Autoimmune Diseases of the Skin: Pathogenesis, Diagnosis, Management

Author Affiliations
 

edited by Michael Hertl, 373 pp, $54, ISBN 3-211-83598-9, New York, NY, Springer-Verlag Wien, 2001.

Arch Dermatol. 2003;139(2):235. doi:10.1001/archderm.139.2.235-a

Considering the special place that lupus, dermatomyositis, pemphigus, and the other autoimmune diseases occupy in the collective psyche of dermatologists, it is perhaps surprising that virtually no books specifically focusing on these disorders as a group have been published in English during the past decade. Editor Michael Hertl has helped fill this void by assembling a stellar cast of internationally recognized experts in the production of Autoimmune Diseases of the Skin.

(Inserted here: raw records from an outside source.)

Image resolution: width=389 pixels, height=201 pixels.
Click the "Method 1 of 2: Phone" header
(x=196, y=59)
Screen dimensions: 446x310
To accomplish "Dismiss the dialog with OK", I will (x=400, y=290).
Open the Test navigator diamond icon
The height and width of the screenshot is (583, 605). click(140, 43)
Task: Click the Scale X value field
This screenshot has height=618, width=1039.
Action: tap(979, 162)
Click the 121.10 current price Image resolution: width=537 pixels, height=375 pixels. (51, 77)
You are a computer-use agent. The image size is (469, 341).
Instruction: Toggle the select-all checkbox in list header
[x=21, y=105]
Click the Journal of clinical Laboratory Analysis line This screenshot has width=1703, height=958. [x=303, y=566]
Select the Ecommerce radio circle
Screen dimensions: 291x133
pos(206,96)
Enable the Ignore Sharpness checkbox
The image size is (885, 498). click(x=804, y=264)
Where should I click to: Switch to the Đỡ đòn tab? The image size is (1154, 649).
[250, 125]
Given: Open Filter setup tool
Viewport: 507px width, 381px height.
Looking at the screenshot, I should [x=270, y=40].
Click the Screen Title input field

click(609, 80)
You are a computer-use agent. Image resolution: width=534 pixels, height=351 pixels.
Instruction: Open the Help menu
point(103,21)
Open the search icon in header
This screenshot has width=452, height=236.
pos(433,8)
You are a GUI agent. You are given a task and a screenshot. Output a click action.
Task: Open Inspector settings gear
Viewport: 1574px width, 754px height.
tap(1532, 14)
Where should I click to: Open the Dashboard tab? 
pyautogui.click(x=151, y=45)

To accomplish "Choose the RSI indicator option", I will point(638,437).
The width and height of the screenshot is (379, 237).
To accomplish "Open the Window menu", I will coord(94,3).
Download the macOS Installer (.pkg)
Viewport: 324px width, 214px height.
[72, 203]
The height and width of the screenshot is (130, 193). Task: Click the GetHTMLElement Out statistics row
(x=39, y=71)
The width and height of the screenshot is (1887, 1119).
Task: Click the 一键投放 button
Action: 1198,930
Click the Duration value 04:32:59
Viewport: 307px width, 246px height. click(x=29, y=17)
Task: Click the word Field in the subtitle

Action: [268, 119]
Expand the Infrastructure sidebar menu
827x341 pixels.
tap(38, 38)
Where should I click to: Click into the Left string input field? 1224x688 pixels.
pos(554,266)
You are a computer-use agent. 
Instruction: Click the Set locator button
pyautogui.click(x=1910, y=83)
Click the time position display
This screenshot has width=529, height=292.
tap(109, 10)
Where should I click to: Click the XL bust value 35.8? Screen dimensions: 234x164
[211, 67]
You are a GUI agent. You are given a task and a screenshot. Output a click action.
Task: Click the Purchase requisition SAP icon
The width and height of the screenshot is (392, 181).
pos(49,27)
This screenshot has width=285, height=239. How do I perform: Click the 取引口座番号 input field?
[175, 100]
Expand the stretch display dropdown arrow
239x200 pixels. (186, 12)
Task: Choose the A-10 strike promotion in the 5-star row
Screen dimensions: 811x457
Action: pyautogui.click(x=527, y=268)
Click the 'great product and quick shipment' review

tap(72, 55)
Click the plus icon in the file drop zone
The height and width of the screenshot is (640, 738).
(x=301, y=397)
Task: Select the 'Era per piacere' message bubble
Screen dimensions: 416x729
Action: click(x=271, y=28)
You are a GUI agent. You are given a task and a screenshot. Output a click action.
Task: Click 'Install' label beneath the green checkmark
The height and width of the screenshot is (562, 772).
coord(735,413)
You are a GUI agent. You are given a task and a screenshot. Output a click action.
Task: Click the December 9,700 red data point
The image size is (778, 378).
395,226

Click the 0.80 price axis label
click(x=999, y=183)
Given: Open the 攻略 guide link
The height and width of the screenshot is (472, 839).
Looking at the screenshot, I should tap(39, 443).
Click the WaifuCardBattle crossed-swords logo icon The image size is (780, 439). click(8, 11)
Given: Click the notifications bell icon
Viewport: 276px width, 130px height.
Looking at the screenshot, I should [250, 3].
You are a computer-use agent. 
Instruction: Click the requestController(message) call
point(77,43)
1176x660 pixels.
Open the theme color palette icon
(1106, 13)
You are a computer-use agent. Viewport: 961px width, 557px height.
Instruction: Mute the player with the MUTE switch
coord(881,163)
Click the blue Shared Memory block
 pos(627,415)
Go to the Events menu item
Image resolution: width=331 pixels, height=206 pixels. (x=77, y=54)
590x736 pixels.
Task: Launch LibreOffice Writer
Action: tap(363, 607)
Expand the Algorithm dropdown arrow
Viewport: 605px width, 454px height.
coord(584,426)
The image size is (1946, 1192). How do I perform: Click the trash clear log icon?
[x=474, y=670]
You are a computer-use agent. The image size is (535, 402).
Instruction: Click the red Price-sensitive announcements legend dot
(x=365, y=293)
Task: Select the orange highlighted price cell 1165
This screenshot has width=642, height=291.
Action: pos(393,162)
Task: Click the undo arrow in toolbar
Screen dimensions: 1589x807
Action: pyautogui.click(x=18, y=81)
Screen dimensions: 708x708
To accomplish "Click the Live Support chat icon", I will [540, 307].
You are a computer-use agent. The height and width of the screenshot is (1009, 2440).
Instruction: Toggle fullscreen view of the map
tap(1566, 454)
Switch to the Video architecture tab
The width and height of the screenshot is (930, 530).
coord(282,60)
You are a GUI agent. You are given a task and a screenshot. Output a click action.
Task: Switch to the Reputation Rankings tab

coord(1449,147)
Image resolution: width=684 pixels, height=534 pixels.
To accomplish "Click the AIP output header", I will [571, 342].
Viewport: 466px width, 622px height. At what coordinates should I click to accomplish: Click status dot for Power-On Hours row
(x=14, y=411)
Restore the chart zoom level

The first of the 13 chapters is an overview of the common immunologic processes that underlie autoimmunity. Subsequent chapters are devoted to specific autoimmune diseases with cutaneous features, including the autoimmune blistering diseases, scleroderma, lupus, dermatomyositis, Sjögren syndrome, and the small-vessel vasculitides. Hertl has also taken the visionary (or renegade, depending on one's perspective) step of including several other diseases that have only recently come to be recognized as possibly having an autoimmune basis: psoriasis, chronic urticaria, and lichen planus. In each of the chapters is a discussion of the currently understood pathogenesis, clinical features, and general approaches to management of the diseases. Two other chapters that respectively discuss the epidemiology of autoimmune skin disorders (paying special attention to lupus, systemic sclerosis, and bullous pemphigoid) and new therapeutic approaches to the management of the autoimmune skin disorders (the use of calcineurin inhibitors, tumor necrosis factor α blockade, immunoadsorption of pathogenic plasma proteins, and others) round out the work. Black-and-white and some color photographs (including 2 photographs of dermatomyositis patients with psychedelic lilac rashes) complement the text.